Problem to solve:
Reproduce each of the following items word for word, leaving out the pictures.

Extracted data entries
+--
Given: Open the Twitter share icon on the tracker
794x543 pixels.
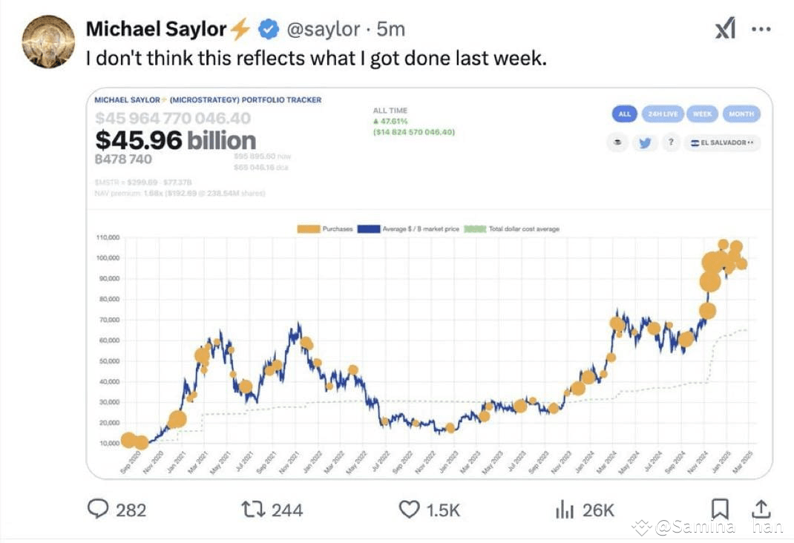Looking at the screenshot, I should click(x=645, y=142).
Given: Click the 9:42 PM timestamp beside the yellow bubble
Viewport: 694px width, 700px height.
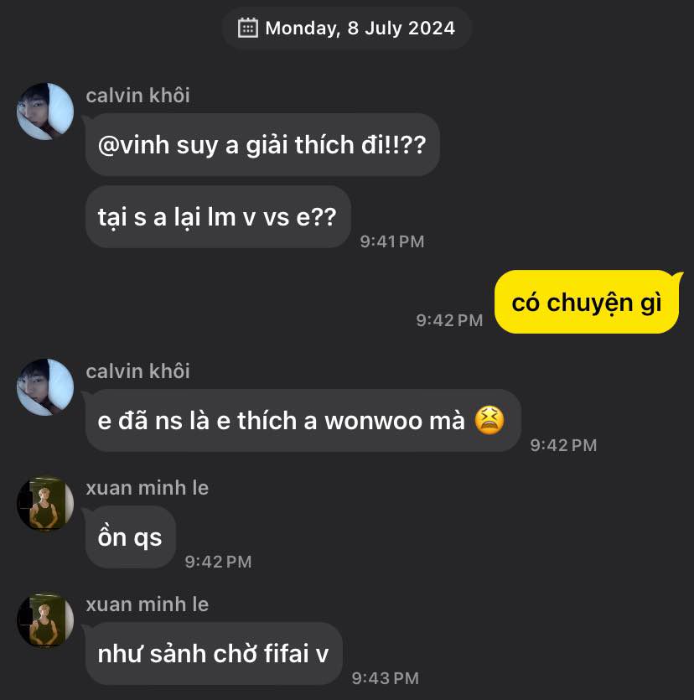Looking at the screenshot, I should point(449,320).
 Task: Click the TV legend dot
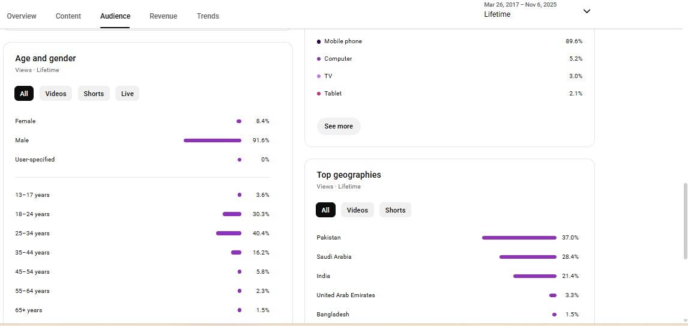319,76
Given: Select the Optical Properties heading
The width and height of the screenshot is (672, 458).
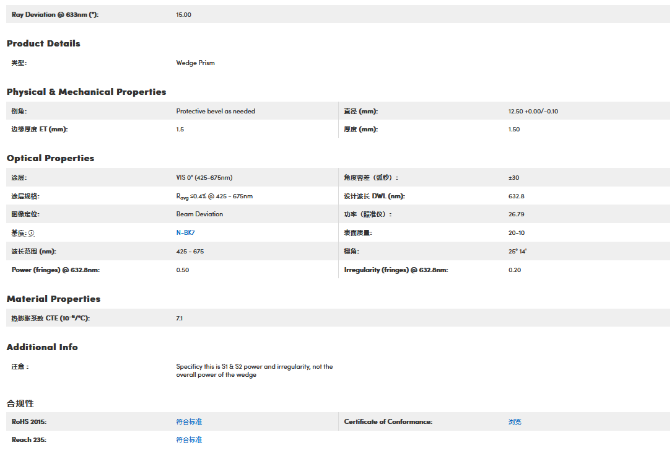Looking at the screenshot, I should point(50,158).
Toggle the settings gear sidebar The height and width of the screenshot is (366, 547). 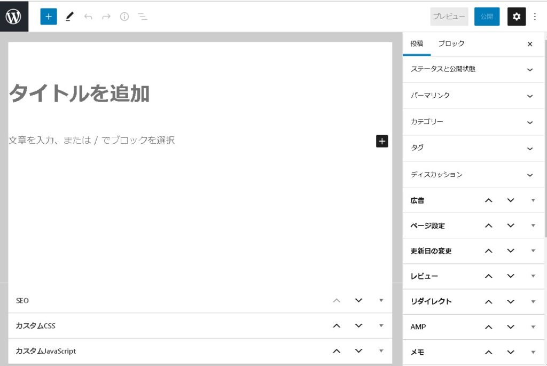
+--
Task response:
Given: Open the Twitter share icon on the tracker
794x543 pixels.
Looking at the screenshot, I should click(x=645, y=142).
Given: Click the 9:42 PM timestamp beside the yellow bubble
Viewport: 694px width, 700px height.
Looking at the screenshot, I should point(449,320).
 Task: Click the TV legend dot
319,76
Given: Select the Optical Properties heading
The width and height of the screenshot is (672, 458).
Looking at the screenshot, I should point(50,158).
Toggle the settings gear sidebar The height and width of the screenshot is (366, 547). 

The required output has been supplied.